On Thu, Mar 6, 2025 at 6:26 AM Sahil Siddiq <icegambi...@gmail.com> wrote:
>
> Hi,
>
> Sorry for the delay in my response. There was a lot to absorb in the
> previous mail and I thought I would spend some more time exploring
> this.
>
> On 2/11/25 1:27 PM, Eugenio Perez Martin wrote:
> > On Mon, Feb 10, 2025 at 5:25 PM Sahil Siddiq <icegambi...@gmail.com> wrote:
> >> On 2/10/25 7:53 PM, Eugenio Perez Martin wrote:
> >>> On Mon, Feb 10, 2025 at 11:58 AM Sahil Siddiq <icegambi...@gmail.com> 
> >>> wrote:
> >>>> On 2/6/25 8:47 PM, Sahil Siddiq wrote:
> >>>>> On 2/6/25 12:42 PM, Eugenio Perez Martin wrote:
> >>>>>> On Thu, Feb 6, 2025 at 6:26 AM Sahil Siddiq <icegambi...@gmail.com> 
> >>>>>> wrote:
> >>>>>>> On 2/4/25 11:45 PM, Eugenio Perez Martin wrote:
> >>>>>>>> PS: Please note that you can check packed_vq SVQ implementation
> >>>>>>>> already without CVQ, as these features are totally orthogonal :).
> >>>>>>>>
> >>>>>>>
> >>>>>>> Right. Now that I can ping with the ctrl features turned off, I think
> >>>>>>> this should take precedence. There's another issue specific to the
> >>>>>>> packed virtqueue case. It causes the kernel to crash. I have been
> >>>>>>> investigating this and the situation here looks very similar to what's
> >>>>>>> explained in Jason Wang's mail [2]. My plan of action is to apply his
> >>>>>>> changes in L2's kernel and check if that resolves the problem.
> >>>>>>>
> >>>>>>> The details of the crash can be found in this mail [3].
> >>>>>>>
> >>>>>>
> >>>>>> If you're testing this series without changes, I think that is caused
> >>>>>> by not implementing the packed version of vhost_svq_get_buf.
> >>>>>>
> >>>>>> https://lists.nongnu.org/archive/html/qemu-devel/2024-12/msg01902.html
> >>>>>>
> >>>>>
> >>>>> Oh, apologies, I think I had misunderstood your response in the linked 
> >>>>> mail.
> >>>>> Until now, I thought they were unrelated. In that case, I'll implement 
> >>>>> the
> >>>>> packed version of vhost_svq_get_buf. Hopefully that fixes it :).
> >>>>>
> >>>>
> >>>> I noticed one thing while testing some of the changes that I have made.

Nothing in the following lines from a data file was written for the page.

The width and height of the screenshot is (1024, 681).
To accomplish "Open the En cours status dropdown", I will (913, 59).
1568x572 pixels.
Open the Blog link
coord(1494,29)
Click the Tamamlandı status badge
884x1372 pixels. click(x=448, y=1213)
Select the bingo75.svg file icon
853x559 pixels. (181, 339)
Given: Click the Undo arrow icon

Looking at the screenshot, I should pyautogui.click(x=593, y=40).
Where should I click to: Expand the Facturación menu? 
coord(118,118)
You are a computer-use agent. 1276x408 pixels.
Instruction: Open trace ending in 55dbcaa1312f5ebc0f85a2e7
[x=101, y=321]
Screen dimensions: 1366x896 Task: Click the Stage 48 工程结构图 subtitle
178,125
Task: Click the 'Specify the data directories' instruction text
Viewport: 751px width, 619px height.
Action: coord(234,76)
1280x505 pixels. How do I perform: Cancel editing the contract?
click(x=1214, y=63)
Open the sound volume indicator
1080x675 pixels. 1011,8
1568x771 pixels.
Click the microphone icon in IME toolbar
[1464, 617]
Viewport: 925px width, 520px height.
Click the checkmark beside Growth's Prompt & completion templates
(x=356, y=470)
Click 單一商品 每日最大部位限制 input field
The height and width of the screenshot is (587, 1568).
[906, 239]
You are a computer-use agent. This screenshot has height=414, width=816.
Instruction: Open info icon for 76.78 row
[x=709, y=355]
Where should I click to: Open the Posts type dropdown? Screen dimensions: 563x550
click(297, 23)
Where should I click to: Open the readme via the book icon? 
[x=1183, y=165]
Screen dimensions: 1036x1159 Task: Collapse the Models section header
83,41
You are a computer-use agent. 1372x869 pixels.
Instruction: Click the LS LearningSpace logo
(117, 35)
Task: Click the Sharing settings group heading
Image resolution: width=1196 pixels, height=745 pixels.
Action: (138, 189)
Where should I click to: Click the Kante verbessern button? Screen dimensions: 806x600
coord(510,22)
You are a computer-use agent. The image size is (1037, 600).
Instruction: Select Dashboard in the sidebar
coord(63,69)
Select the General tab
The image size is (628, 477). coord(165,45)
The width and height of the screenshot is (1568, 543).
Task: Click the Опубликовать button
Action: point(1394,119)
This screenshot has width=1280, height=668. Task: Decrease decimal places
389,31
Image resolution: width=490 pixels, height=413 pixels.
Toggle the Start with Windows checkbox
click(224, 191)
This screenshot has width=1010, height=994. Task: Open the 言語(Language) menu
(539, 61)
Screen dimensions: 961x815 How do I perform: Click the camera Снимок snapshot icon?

> >>>> I haven't finished making the relevant changes to all the functions which
> >>>> will have to handle split and packed vq differently. L2's kernel crashes
> >>>> when I launch L0-QEMU with ctrl_vq=on,ctrl_rx=on.
> >>>
> >>> Interesting, is a similar crash than this? (NULL ptr deference on
> >>> virtnet_set_features)?
> >>>
> >>> https://issues.redhat.com/browse/RHEL-391
> >> I am not able to access this bug report (even with a Red Hat account). It
> >> says it may have been deleted or I don't have the permission to view it.
> >>
> >> It's hard to tell if this is the same issue. I don't think it is the same
> >> issue though since I don't see any such indication in the logs. The kernel
> >> throws the following:
> >>
> >> [   23.047503] virtio_net virtio1: output.0:id 0 is not a head!
> >
> > This is a common error when modifying code of the dataplane, it is
> > unlikely to do deep changes and not see this error :). It indicates
> > that your code is marking the descriptor id 0 as used when the guest
> > didn't make it available.
>
> Right, I explored this a little further. I noticed that there were
> a few issues in my implementation with the way packed vqs were being
> handled (apart from the lack of implementation of
> vhost_svq_get_buf_packed). After making the relevant changes and
> implementing vhost_svq_get_buf_packed, I couldn't see this issue
> anymore.
>
> > If this is happening in control virtqueue, I'd check if the code is
> > setting the flags as used in ring[1] when it shouldn't. But my bet is
> > that the rx queue is the wrong one.
>
> The flags were one of the issues. I hadn't initialized "avail_used_flags"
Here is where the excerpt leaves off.